¿Ha visto alguna vez un perro cuando muestra amenazadoramente sus colmillos ante la presencia de un desconocido indeseable? Esa imagen me vino al recuerdo cuando le pregunté su nombre a un revendedor en las inmediaciones de una tienda tunera. Su respuesta entre dientes me recordó a un can iracundo.
«¿Pa’qué quieres saberlo? —gruñó, agresivo y receloso—.¿Eres policía o inspector? Dale, si vas a comprarme detergente hazlo rápido. Si no, circula, que aquí me estás maleando». Y con la misma hizo una mueca que pretendió ser sonrisa.

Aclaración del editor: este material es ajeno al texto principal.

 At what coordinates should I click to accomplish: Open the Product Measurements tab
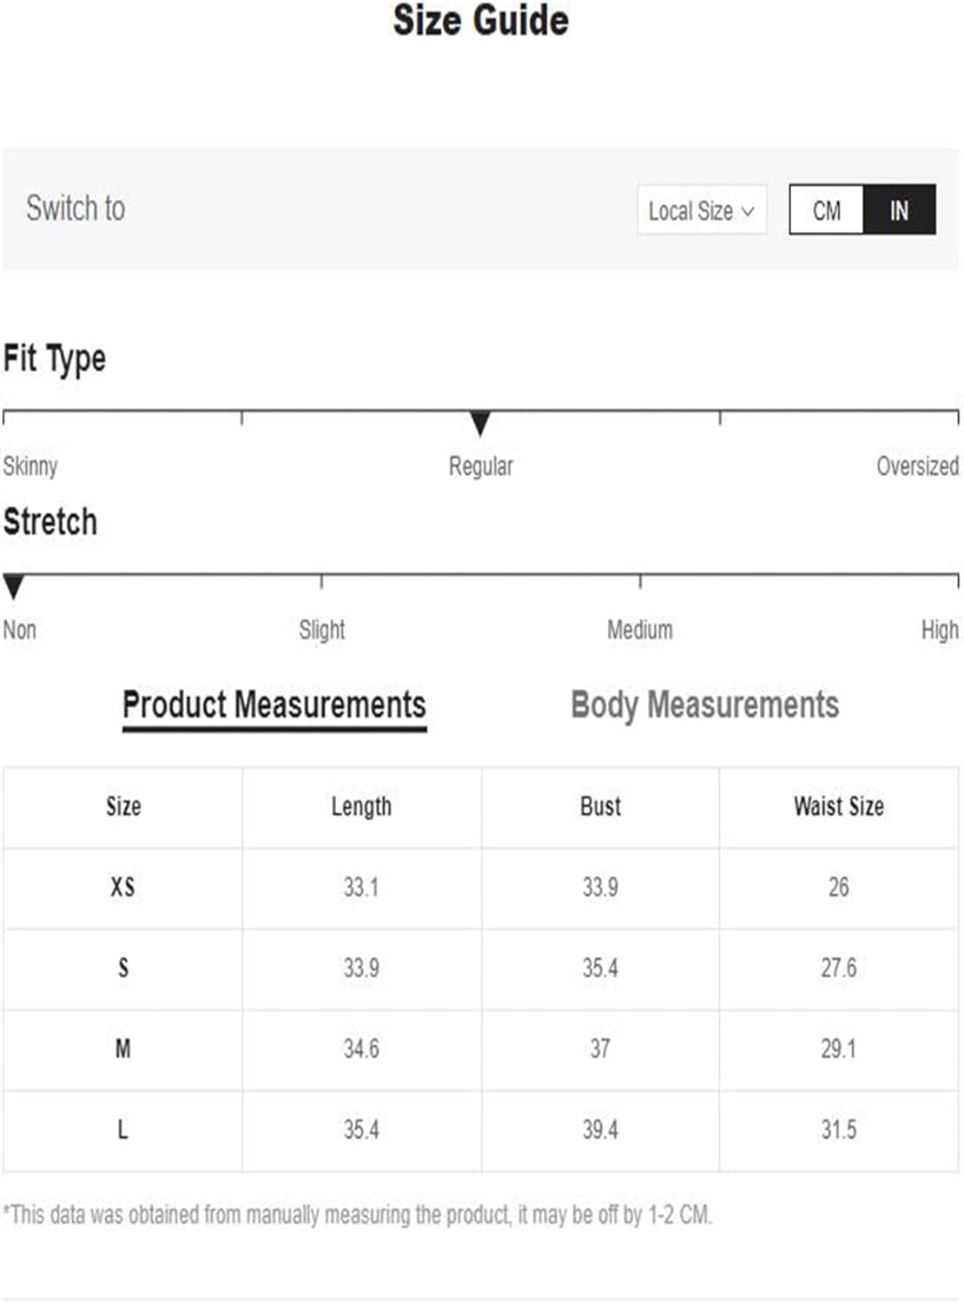click(274, 705)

No digo que todos —absolutizar es siempre equivocarse—, pero muchos de quienes frecuentan las colas y acaparan productos de gran demanda para luego especular con sus precios reflejan en sus conductas un alto grado de marginalidad. La violencia física y la verbal no les son ajenas. Y la revelan siempre que perciben algún peligro para sus innobles propósitos.
Un buen observador los identificaría al instante. Pescadores en río revuelto, los coleros-acaparadores-revendedores se las arreglan para conseguir en los tumultos —mediante la guapería o la imposición— los mejores sitios. Al llegar al mostrador, compran cuanto le vendan, en especial lo más demandado en la calle. Luego salen a proponerlo a montos de infarto.
Los hay desde viejitos venerables —aparentemente incapaces de «romper un plato», como decía mi abuela—, hasta jóvenes en edad escolar, falsas embarazadas, simuladores de incapacidad y engañosos mendigos. Parecen poseer el don de la ubicuidad, pues están en cualquier parte donde se venda «algo». Y, a imagen y semejanza de la hidra de la mitología griega, se les neutraliza hoy y mañana se multiplican sus cabezas.
Lo desconcertante es la existencia de personas que apoyan a ultranza la práctica de la reventa con argumentos propios del síndrome de Estocolmo, en que las víctimas llegan a solidarizarse tanto con sus victimarios que hasta devienen defensoras cuando se les juzga ante los tribunales. Ocurre como si el condenado se aliara con su verdugo.
«No sé por qué persiguen a esa gente, si es la que nos está resolviendo los problemas —le escuché decir a una señora de mediana edad—. Yo trabajo y no puedo faltar a mis deberes para dedicarme a hacer una cola sin saber si alcanzo lo que necesito. Es cierto, todo lo que revenden es carísimo. Pero si tengo dinero, lo compro. Así me ahorro disgustos».
La apertura de las tiendas que venden en moneda libremente convertible, además de beneficios per se, trajo consigo otra «modalidad» ilícita: la venta de turnos en las colas. Pueden costar más de cien dólares, según el artículo que pretenda adquirir el potencial comprador. Los mercaderes de nuevo tipo, ante una recriminación, reaccionan con amenazas e improperios.
Las leyes cubanas sancionan con privación de libertad de tres meses a un año, o multa de cien a 300 cuotas, o ambas, «al particular que adquiera mercancías u otros objetos con el propósito de revenderlos para obtener lucro o ganancia». Es decir, existe un marco legal para hacer caer todo el peso de la ley sobre quienes proyectan convertir la especulación y la estafa en un modo de vida reñido con el trabajo honrado.
Pero la lucha contra coleros y revendedores no corresponde solo a las autoridades. Como expresó en fecha reciente el Presidente Miguel Díaz-Canel Bermúdez, «tenemos que lograr entre todos un enfrentamiento más efectivo, más singular, con mayor exigencia, contra dos tipos de actores que nos han surgido en medio de esta situación e irritan mucho a la población».
Todas las conductas que afecten de alguna manera al pueblo trabajador en medio del complejo contexto en que nos encontramos deben ser rechazadas y combatidas. Se trata de procederes que contradicen la vocación solidaria de la mayoría. En términos de moral y desvergüenza, los coleros están en la cola de la sociedad, acaparan la repulsa pública y revenden a precio barato su condición de seres humanos.